Workshop 2, Business Analytics for Decision Making

Author

Alberto Dorantes D., Ph.D.

Published

January 15, 2026

Abstract

In this workshop we review the basics of a) data management, b) descriptive statistics, c) return calculation, d) the histogram, and d) the normal distribution.

1 Creating your Google Colab Notebook

You have to work on Google Colab for this and the next workshop. In Google Colab, you MUST LOGIN with your @tec.mx account and then create a google colab document for each workshop.

You must share each Colab document (workshop) with the following accounts:

cdorante@tec.mx

You must give Edit privileges to this account.

Rename your Notebook as “W2-YourFirstName YourLastname”.

You must submit your workshop by uploading your Google Colab link in Canvas. What you have to write in your workshop? You have to:

You have to REPLICATE and RUN all the Python code, and
DO ALL CHALLENGES stated in sections. These challenges can be Python code or just responding QUESTIONS with your own words and in CAPITAL LETTERS. You have to WRITE CLEARLY so that I can see your LINE OF THINKING!

I strongly recommended you to write your OWN NOTES about the topics as if it were your study NOTEBOOK.

2 What you have to read from the eBook:

(https://www.apradie.com/StatsBAbook/)

Introduction to Business Analytics

Chapter 3 - Descriptive Analytics

Chapter 5 - The Histogram and the Normal Distribution

Chapter 6 - The Central Limit Theorem

3 Directions

You have to do all excercises and challenges in your Google Colab Notebook

4 Data collection

We will collect real financial data from Yahoo Finance.

Import the following Python libraries:

import numpy as np
import pandas as pd
import yfinance as yf
import matplotlib.pyplot as plt

You might have to install the yfinance library. The yfinance library has functions to download online data from Yahoo Finance where you can find financial real historical data for stocks, ETFs, cryptocurrencies, etc from most of the financial markets around the world.

Download monthly stock prices for Nvidia and Microsoft from 2020 to Jan 2026:

data=yf.download(tickers='NVDA, MSFT', start='2020-01-01', end='2026-01-31',interval='1mo', auto_adjust=True)

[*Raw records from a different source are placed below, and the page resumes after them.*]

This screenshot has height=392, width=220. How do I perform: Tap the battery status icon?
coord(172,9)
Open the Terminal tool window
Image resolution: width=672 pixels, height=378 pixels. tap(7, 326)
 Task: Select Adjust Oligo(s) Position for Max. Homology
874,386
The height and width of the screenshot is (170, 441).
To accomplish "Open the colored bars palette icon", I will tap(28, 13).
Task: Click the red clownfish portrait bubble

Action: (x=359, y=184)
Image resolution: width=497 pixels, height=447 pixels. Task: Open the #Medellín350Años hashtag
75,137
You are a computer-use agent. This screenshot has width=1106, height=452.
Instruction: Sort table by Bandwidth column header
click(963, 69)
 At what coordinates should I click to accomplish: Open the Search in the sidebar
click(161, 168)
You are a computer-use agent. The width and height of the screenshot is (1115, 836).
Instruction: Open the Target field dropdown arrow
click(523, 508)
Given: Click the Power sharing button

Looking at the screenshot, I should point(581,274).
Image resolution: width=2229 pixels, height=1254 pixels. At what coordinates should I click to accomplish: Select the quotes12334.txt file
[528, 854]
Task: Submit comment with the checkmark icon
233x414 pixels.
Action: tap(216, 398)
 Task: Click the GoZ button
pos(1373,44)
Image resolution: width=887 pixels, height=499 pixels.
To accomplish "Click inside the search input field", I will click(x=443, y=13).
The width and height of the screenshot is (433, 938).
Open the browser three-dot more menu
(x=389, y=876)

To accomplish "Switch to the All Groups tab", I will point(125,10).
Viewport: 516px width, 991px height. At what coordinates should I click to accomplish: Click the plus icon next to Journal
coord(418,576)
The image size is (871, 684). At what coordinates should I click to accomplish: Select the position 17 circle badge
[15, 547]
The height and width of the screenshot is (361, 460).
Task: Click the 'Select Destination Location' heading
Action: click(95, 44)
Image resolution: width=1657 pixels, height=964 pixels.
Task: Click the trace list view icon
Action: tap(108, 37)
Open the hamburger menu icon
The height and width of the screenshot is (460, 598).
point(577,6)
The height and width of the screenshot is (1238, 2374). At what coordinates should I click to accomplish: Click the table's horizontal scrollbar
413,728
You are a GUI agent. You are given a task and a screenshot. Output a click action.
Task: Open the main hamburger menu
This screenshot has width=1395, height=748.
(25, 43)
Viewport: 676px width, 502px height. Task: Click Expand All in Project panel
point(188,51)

[                       0%                       ][*********************100%***********************]  2 of 2 completed

I specify auto_adjust=True to indicate that I want to bring Adjusted Closing prices in the Close column. Remember that adjusted closing prices are prices adjusted for dividends and stock splits.

We got monthly stock prices for Nvidia and Microsoft from Jan 2020 into the data data frame.

We can see the first 5 rows of data:

data.head(5)

Price	Close		High		Low		Open		Volume
Ticker	MSFT	NVDA	MSFT	NVDA	MSFT	NVDA	MSFT	NVDA	MSFT	NVDA
Date
2020-01-01	161.630219	5.884465	165.257244	6.458651	148.603332	5.756039	150.758659	5.942207	558530000	6125412000
2020-02-01	153.825455	6.721724	181.066075	7.872832	144.321152	5.860073	161.820085	5.866295	887522300	11848652000
2020-03-01	150.151718	6.564618	166.613084	7.094818	126.168952	4.499602	157.387478	6.895837	1612695500	15773952000
2020-04-01	170.621323	7.278855	171.754279	7.575707	143.153960	5.936794	145.667437	6.366632	984705000	11278304000
2020-05-01	174.467728	8.841315	178.523562	9.146386	165.470623	6.993958	167.374772	7.081370	688845000	12548876000

Yahoo Finance keeps track of open, close, high, low and adjusted prices for each period. We can keep only the adjusted stock prices, which are the prices we must use to calculate financial returns.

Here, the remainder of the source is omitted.